How to invest a £20,000 windfall


This is a four-part series on how to invest lump sums, whether you come into £5,000, £10,000, £20,000 or £50,000.

Investing a £20,000 well is a difficult task for even experienced investors. A pot this size allows flexibility but with thousands of funds available, that all claim to be the best, and endless industry jargon to wade through the opportunities for misinformation and mistakes are everywhere.

Telegraph Money takes you through the best ways to invest such a windfall depending on how long you you can leave your savings untouched.

Under five years

This is considered short term in the investment world. Any money that needs to be accessed within five years should be put away in "defensive" investments that limit, or stop, your savings losing value rather than focusing on growing it.

The ultimate haven is cash which can only be devalued by inflation. However, savers pay a high price for the security.

Until now, National Savings and Investments, offered the best easy-access account paying just 1.16pc interest. However, this is being cut to 0.01pc in November. Coventry Building Society now offers the best rate of 1.1pc.

Savers can buy fixed-term bonds to get higher rates but this comes at the cost of not being able to access your money for a set period.

The best one-year bond pays 1.21pc, from Charter Savings Bank, and the best three-year account 1.5pc (The Access Bank UK). However, the added reward is potentially not worth the restrictions.

Part of the windfall could be placed into a bond fund. This is likely to beat the returns from cash and be less volatile than the stock market. However, there is still a chance the savings could fall in value over short periods.

The TwentyFour Dynamic Bond on the "Telegraph 25" list of our favourite funds. It is a “strategic bond fund" where the manager is able to select from a range debt including government and corporate bond.

Stocks can be bought as long as the money is spread out across lots of companies. The most cost-efficient way of doing this is via Vanguard’s "LifeStrategy" range.

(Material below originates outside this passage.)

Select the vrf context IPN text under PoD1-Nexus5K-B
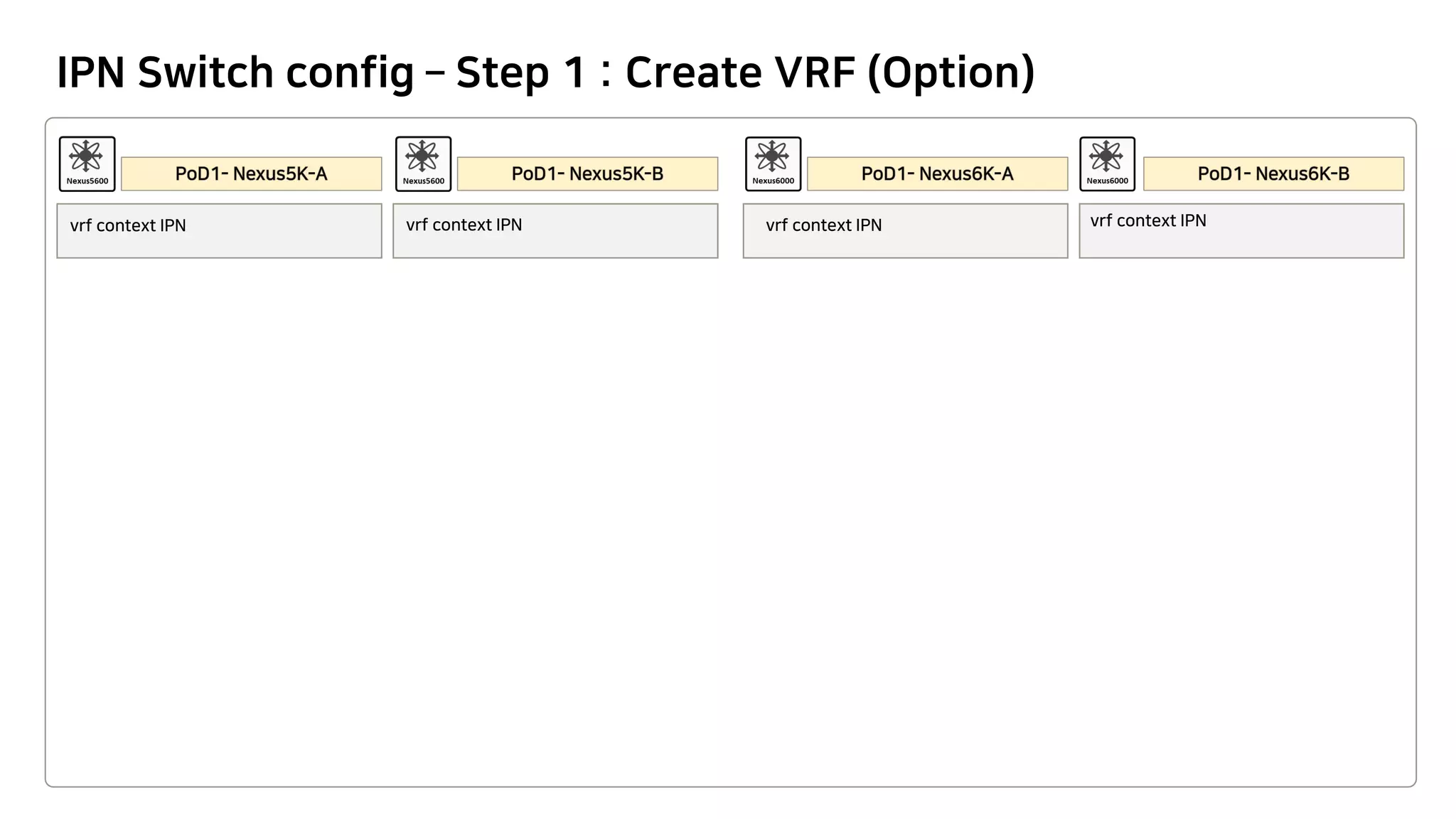Screen dimensions: 1456x819 pyautogui.click(x=464, y=225)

The lowest-risk option is LifeStrategy 20pc Equity Fund. This has 20pc invested in stocks from around the world and 80pc in bonds.

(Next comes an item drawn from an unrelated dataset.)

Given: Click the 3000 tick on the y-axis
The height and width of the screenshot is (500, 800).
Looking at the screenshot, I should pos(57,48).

The group recommends it for investors with between three and five years to invest and charges just 0.22pc for the fund and 0.15pc for an Isa.

£20k windfall funds

Between five and 10 years

Inexperienced investors are best served by a "multi-asset" fund. This spreads savings across stocks and bonds, and may include commodities or even property. Fund managers have a license to scour financial markets for the best opportunities available to help grow, but also protect, savings.

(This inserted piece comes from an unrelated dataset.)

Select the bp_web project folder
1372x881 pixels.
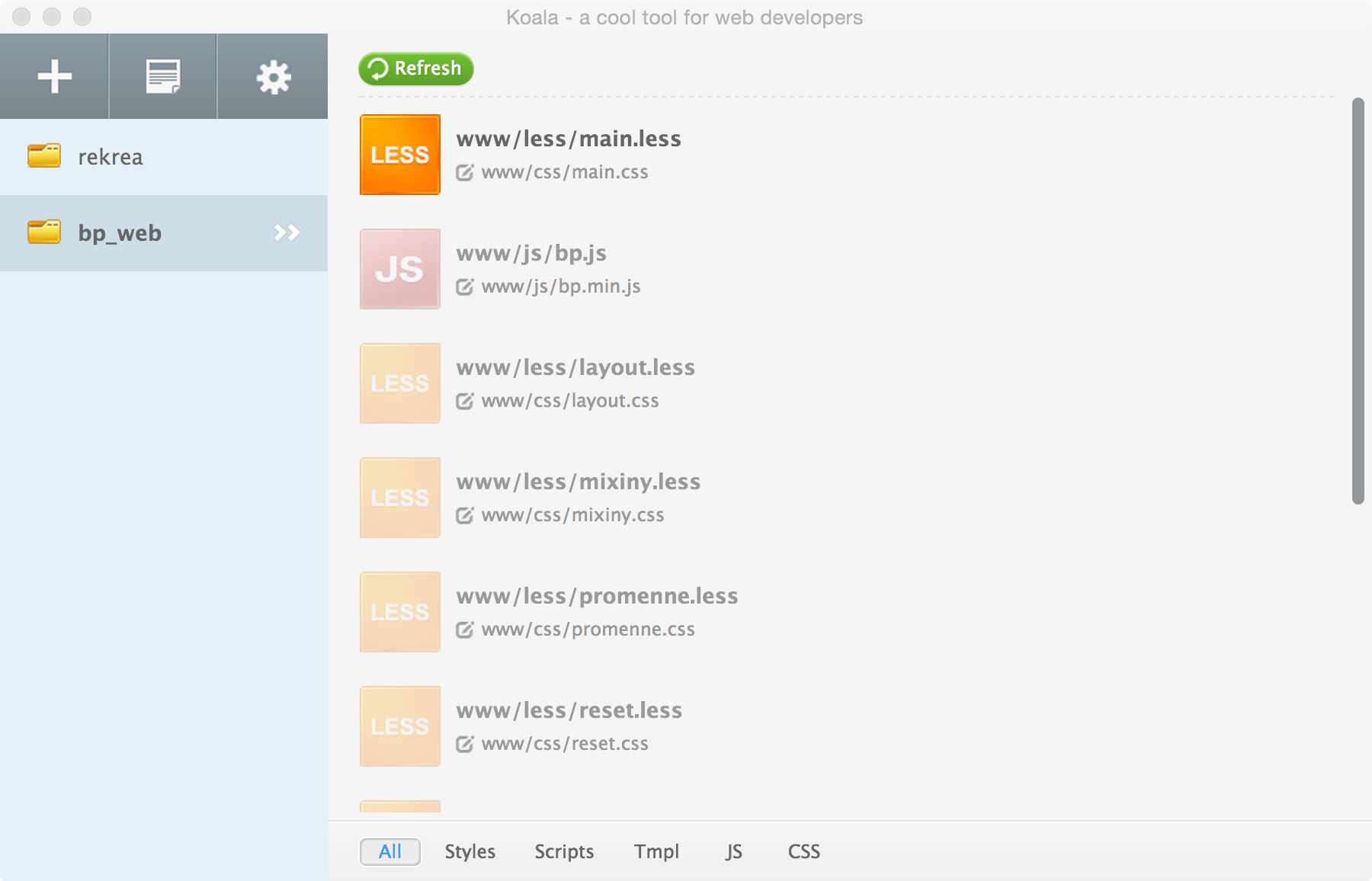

Tom Stevenson, of investment group Fidelity Personal Investing, recommended the £1.8bn Royal London Sustainable Diversified Trust.

Another option for a hands-off investors is to buy a ready made "fund of funds", according to Claire Walsh, of Schroders Personal Wealth, an investment manager.

The largest stock brokers offer options depending on how much risk investors want to take. Higher-risk funds offer higher returns but are more likely to lose value over short periods.

A fund made up of other funds spreads the risk across different stocks, bonds and fund managers. Even a handful of bad investments would not damage your windfall.

However, active fund managers charge higher fees which eat into returns. AJ Bell Youinvest’s ready made portfolios cost 0.8pc on top of the 0.25pc fee to have an Isa.

Cost-conscious investors could stick to Vanguard’s passive LifeStrategy range. It also has different risk options with different time periods before they need to use their savings, as shown below.

Over 10 years

Investors should not have to worry about short-term dips in stock markets and funds that own high-growth but high-risk companies are on the menu.

Rob Morgan, of wealth manager Charles Stanley, recommended the Franklin UK Smaller Companies fund. Smaller companies offer greater potential to grow than larger ones if left for long periods.

He also recommended the Smithson Investment Trust which owns global stocks. The trust, which is managed by famed fund manager Terry Smith’s Fundsmith group, invests in small but "high quality" companies such as American data group Verisk Analytics and Domino’s Pizza.

Investors should seek to spread their savings across different types of businesses, even over a long period.

It is sensible to balance technology stocks, which can grow very quickly, with "quality" stocks that produce lots of cash. Value stocks, which trade cheaply but are expected to bounce back, should also be considered.

A three-way split could be achieved by the L&G Technology Index, Fundsmith Equity and Man GLG Undervalued Assets.